Americans who live in highly polluted areas are likely at greater risk of developing cancers, especially breast and prostate cancers, according to a new study from the University of Illinois at Chicago.
The study, published online today in Cancer, the journal of the American Cancer Society, is believed to be the first to compare cancer rates in counties across the nation to the overall environmental quality in those locations. Environmental quality was measured by an Environmental Protection Agency index that combines multiple environmental conditions, including air and water quality.
For the study period of 2006 to 2010, counties with poor environmental quality recorded higher incidences of cancer cases. The average rate of cancer for all counties was 451 cases per 100,000 people, but counties with poor environmental quality had on average 39 more cases of cancer per 100,000 people.
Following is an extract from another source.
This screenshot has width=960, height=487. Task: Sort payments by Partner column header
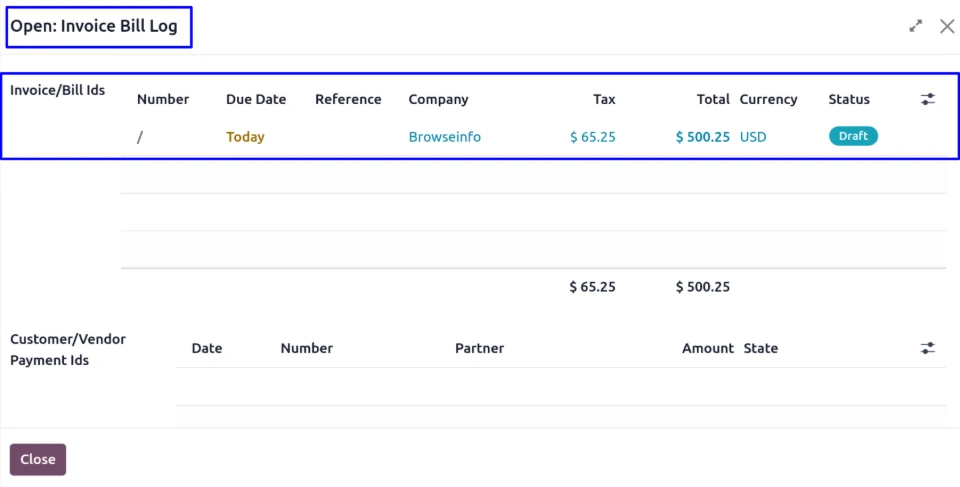(479, 348)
"Our study is the first we are aware of to address the impact of cumulative environmental exposures on cancer incidence," said Jyotsna S. Jagai, primary investigator and lead author of the study, who previously helped develop the EPA’s environmental quality index. "For example, lung cancer is associated with several environmental exposures, including certain pesticides and diesel exhaust. However, we do not experience exposures in a vacuum but rather are exposed to several exposures at any one time."
EWG President Ken Cook said the study lends more weight to cutting-edge research suggesting that cancer may develop because of cumulative and combined exposure to multiple carcinogens. It also raises alarms about the Trump administration's plans to roll back pollution controls.
“This study suggests that where you live could increase your risk of cancer,” said Cook. "The Trump administration's agenda of gutting air and water protections would harm all Americans, but would have the worst impact on places where there's already more pollution. Instead, we need to improve environmental quality for all Americans, while working to eliminate regional and local disparities in pollution."